[Records from a dataset]
========================================

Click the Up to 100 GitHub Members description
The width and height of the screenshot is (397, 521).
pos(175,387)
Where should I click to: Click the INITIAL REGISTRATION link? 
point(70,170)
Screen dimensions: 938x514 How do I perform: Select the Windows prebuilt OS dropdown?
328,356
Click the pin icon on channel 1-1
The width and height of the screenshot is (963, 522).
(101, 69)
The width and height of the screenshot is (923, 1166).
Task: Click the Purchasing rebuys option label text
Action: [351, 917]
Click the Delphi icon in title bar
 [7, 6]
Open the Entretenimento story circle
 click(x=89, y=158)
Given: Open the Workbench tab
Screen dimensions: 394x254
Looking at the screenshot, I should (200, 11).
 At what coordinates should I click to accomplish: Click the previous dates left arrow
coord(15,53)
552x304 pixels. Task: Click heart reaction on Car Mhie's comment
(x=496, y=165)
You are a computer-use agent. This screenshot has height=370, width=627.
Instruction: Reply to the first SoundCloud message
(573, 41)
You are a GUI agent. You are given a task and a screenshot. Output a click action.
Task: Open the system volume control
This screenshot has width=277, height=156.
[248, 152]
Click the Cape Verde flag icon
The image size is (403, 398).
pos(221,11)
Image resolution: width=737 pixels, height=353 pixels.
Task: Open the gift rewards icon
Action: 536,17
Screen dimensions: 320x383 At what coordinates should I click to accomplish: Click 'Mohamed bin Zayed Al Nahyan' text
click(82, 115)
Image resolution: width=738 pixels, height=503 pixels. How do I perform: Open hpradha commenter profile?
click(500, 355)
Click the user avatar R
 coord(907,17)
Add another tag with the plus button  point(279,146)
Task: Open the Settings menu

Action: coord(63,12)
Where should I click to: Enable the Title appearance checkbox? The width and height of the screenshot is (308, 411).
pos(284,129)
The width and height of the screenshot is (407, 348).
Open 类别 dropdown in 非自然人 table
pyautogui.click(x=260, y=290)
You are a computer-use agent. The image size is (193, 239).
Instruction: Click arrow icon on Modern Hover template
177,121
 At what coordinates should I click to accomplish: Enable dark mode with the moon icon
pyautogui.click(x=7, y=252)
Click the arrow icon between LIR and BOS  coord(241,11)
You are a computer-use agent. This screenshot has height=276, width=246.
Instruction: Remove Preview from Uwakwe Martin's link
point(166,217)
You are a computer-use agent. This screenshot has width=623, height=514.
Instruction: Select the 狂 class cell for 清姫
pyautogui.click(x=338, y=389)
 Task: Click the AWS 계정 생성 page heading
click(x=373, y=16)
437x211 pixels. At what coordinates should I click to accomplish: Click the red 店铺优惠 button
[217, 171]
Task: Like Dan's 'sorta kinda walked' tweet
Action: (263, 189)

========================================

# [Exercise brief]
Repeat, exactly as they stand above, the lines from the line with "Open 类别 dropdown in 非自然人 table" to the line with "Click the arrow", both lines included.

# [Written response]
Open 类别 dropdown in 非自然人 table
pyautogui.click(x=260, y=290)
You are a computer-use agent. The image size is (193, 239).
Instruction: Click arrow icon on Modern Hover template
177,121
 At what coordinates should I click to accomplish: Enable dark mode with the moon icon
pyautogui.click(x=7, y=252)
Click the arrow icon between LIR and BOS  coord(241,11)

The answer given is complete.